Siva
Siva

Reputation: 1325

what does 16bit offset and 24 bit offset mean? how do i do such calculations using java

I have a spec which reads the column specifies a 16 bit offset to a structure and another column specifies a 24 bit offset to a structure. I am implementing the spec using java. I am not clear of what 16 bit offset /24 bit offset means and how to perform such operation in java.

Upvotes: 0

Views: 11953

Answers (3)

Bohemian
Bohemian

Reputation: 425318

It sounds like you have single piece of data that is segmented into bit series.

  • Bits 16-23 are the "16 bit offset"
  • Bits 24-? are the "24 bit offset"

The data is probably a int (32-bit signed integer) or a long (64-bit signed integer) with certain parts of the bit sequence allocated to storing separate smaller pieces of data.
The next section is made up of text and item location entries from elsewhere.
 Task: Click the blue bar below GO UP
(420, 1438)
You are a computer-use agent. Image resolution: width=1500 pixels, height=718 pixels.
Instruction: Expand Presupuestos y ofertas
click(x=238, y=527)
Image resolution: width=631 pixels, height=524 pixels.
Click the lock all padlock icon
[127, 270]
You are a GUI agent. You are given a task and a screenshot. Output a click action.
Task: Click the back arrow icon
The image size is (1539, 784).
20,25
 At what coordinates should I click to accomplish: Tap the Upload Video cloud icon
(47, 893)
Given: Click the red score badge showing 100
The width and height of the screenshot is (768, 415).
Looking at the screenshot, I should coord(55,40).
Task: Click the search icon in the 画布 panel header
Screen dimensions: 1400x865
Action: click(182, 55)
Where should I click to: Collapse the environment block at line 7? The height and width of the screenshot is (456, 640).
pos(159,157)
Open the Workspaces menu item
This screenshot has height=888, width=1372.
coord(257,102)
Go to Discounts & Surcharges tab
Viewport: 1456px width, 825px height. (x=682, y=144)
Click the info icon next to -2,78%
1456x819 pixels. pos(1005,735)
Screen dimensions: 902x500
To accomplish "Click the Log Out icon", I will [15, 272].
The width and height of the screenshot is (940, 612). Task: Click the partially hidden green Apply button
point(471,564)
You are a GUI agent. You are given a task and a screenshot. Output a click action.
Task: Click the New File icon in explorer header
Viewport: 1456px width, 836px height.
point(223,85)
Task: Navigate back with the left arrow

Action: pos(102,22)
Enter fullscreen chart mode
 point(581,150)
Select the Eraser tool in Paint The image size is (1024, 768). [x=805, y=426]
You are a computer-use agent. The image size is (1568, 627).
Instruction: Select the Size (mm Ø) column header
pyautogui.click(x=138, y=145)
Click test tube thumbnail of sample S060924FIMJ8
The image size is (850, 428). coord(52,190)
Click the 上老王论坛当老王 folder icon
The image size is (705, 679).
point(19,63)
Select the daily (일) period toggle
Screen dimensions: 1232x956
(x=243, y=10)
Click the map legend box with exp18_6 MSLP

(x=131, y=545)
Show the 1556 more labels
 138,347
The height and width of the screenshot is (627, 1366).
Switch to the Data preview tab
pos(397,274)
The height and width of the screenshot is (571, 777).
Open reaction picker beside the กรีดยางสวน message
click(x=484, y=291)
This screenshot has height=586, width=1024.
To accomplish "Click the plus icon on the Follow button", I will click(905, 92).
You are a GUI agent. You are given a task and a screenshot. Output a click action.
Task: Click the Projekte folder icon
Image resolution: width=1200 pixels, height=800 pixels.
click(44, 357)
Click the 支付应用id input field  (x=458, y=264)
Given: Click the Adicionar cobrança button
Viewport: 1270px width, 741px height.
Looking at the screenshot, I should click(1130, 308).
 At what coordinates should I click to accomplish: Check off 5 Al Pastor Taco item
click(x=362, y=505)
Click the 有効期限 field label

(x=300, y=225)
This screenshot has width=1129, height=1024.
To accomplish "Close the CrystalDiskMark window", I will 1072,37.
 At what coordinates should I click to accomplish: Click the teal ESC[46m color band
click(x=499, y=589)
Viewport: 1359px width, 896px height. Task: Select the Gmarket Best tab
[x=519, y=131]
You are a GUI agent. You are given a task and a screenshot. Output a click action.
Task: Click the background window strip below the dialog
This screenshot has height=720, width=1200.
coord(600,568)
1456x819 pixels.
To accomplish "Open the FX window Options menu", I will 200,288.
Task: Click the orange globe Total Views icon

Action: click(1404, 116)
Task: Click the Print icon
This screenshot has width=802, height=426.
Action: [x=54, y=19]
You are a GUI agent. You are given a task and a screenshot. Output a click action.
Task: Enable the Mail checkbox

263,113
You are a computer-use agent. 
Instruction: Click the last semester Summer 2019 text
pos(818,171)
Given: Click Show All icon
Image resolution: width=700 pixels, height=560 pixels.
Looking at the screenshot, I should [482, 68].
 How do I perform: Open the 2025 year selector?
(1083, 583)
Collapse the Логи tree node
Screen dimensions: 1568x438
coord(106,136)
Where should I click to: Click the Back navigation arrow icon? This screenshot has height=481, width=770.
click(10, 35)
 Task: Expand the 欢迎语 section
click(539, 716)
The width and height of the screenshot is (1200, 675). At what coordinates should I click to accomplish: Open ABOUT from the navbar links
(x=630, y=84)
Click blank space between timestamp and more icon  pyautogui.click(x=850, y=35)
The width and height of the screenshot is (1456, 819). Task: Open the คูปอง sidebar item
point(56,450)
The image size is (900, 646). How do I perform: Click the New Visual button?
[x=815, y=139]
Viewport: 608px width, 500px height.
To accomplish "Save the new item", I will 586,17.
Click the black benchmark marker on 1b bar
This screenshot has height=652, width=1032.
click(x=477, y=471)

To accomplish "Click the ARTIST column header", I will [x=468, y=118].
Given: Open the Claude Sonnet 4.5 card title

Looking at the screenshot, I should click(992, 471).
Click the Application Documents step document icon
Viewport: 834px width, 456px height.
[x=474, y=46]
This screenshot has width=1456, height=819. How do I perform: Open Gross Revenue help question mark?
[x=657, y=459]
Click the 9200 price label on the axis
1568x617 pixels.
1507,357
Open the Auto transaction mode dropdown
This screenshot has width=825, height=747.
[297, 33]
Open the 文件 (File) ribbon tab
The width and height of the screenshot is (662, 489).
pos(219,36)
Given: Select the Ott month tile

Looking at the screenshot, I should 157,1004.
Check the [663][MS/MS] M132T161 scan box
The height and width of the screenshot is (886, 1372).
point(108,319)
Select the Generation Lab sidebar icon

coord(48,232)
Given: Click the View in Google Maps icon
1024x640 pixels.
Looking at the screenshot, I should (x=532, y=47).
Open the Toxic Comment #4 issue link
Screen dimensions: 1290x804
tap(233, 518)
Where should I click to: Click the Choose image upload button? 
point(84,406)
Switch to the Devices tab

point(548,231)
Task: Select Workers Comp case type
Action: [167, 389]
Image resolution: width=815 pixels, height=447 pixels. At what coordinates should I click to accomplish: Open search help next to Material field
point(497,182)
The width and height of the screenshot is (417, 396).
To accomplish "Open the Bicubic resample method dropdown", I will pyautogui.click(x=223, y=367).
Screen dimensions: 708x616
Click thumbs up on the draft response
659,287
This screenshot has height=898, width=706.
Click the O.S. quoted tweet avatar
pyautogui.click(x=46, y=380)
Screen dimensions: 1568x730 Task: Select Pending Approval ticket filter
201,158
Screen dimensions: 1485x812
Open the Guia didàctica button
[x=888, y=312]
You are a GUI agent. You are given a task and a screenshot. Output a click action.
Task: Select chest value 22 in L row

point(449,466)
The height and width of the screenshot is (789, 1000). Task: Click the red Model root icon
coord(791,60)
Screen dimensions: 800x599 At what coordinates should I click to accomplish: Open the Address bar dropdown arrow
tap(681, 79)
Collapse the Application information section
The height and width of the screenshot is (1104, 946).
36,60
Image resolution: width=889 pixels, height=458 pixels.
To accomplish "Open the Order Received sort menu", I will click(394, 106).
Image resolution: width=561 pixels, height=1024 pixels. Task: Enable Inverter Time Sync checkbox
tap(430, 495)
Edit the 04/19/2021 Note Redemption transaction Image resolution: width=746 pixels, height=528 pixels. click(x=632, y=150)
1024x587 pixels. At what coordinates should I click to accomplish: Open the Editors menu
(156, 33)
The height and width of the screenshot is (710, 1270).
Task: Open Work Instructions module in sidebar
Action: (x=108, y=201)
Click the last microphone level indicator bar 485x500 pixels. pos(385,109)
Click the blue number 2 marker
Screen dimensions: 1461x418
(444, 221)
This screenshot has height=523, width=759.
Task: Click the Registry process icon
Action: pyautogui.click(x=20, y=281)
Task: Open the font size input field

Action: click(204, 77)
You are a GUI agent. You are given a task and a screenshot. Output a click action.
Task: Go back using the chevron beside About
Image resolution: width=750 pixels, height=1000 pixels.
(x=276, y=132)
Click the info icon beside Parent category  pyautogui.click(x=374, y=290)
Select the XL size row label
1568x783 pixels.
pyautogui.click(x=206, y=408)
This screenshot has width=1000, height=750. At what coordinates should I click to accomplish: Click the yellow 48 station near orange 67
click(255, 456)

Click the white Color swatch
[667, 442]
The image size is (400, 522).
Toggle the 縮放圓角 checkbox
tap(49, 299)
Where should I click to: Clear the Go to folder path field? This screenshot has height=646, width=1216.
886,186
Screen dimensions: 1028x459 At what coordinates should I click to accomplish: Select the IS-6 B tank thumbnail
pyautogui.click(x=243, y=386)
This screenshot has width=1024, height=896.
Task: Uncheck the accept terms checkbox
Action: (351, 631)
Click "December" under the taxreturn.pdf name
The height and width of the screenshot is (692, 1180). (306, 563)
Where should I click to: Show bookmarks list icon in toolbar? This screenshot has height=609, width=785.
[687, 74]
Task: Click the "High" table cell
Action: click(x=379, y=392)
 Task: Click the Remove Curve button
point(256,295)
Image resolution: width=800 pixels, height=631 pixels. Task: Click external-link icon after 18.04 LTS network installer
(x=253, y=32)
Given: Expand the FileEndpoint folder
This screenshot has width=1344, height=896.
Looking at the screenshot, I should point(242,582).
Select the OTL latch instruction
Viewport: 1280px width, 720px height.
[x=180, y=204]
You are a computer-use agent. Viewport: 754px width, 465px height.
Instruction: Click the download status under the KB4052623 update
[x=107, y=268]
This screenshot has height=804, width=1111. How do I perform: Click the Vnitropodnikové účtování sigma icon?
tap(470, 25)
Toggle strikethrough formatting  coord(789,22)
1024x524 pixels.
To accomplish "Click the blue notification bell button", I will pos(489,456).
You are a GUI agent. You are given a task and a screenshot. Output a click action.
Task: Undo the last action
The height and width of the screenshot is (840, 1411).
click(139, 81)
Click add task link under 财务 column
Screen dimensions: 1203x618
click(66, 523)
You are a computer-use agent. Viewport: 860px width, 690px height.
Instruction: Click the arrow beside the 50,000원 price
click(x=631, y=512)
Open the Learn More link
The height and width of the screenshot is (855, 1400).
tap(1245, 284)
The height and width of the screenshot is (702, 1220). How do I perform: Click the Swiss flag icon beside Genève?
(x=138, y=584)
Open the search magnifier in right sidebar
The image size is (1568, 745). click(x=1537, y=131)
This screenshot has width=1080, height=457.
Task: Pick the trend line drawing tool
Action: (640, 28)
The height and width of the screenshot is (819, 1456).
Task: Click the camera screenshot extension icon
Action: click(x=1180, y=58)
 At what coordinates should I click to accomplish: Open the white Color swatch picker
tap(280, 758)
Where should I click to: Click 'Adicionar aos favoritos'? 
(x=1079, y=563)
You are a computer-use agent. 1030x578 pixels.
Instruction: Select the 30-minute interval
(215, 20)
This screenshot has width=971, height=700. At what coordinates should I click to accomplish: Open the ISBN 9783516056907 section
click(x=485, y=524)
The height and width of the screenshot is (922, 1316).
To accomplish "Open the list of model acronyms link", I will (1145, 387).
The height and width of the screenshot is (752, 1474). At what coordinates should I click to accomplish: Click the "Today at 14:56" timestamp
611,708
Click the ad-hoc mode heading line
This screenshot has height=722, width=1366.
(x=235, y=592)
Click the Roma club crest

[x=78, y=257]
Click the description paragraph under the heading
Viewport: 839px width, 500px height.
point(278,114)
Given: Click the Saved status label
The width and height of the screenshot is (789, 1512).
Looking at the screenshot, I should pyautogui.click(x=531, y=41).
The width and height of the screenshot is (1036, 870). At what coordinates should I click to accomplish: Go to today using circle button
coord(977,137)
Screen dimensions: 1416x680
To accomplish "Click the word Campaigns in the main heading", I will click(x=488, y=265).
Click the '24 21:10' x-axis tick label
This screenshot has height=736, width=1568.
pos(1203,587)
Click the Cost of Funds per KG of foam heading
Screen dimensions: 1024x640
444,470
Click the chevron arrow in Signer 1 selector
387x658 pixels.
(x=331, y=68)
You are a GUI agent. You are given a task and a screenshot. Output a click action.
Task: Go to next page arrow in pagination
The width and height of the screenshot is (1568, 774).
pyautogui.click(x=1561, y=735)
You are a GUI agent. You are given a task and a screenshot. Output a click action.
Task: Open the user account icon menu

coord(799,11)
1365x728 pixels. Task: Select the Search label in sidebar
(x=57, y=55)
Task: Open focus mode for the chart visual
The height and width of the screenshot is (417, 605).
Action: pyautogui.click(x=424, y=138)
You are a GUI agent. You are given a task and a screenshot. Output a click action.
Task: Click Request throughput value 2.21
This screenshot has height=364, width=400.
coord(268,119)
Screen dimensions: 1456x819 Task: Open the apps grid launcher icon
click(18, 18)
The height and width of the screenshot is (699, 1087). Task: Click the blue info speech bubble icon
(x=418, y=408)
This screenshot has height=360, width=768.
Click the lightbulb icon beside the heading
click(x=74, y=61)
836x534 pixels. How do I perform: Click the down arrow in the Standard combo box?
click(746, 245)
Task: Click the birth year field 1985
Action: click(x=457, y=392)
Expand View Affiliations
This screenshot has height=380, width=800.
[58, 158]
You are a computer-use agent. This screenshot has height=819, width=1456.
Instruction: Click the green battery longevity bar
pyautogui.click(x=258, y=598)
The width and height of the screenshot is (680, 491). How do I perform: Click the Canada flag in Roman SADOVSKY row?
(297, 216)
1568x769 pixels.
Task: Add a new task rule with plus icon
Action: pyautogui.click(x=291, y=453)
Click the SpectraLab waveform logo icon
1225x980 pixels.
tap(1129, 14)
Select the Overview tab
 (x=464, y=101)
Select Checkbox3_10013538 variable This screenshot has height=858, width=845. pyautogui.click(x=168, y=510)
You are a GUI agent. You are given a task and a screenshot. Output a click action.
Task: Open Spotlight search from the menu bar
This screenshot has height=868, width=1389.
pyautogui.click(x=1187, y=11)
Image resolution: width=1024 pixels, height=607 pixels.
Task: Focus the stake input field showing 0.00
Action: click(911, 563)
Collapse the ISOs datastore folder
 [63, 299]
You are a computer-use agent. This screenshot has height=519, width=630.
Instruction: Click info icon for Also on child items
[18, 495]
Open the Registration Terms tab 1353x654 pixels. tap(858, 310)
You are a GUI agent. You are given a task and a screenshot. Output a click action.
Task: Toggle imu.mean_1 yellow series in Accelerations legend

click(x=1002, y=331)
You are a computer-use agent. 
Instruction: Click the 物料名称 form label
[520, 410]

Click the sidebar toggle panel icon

One way to simply get at the values is to use a bit mask and right shift, like this:

int mask = 0xf00; // only bits 16-23 are 1
int data;
int value = data & mask; // zero other bits
value >>= 16; // shift the value down to the end

Upvotes: 4

Artefacto
Artefacto

Reputation: 97835

It probably means the boundary of the data starts 16 bits or 24 bits after the start of that structure.

How you access it depends on how you got access to the structure to begin with.

If it's just something you read into a byte array, some data stored offset 16 bits could be accessed by ignoring the first two elements of the array (2 byte = 8 bits * 2), or 3 for 24 bits. If it's an long or an int, it depends if you can use the >> and << shift operators.

Upvotes: 0

Joachim Sauer
Joachim Sauer

Reputation: 308239

An offset is a relative address in some stream and/or storage medium.

A 16bit offset is an offset that's stored in a 16 bit variable/slot.

So if some file format specification says that "the next field is the 16 bit offset" that means you must read the next 2 byte and treat it as a relative address.

What exactly that addresses depends on the specification: it might be bytes, it might be "entries" or anything else.

Note also, that Java doesn't have any built-in 24 bit data types, so you'll have to work around that using int, which has 32 bit.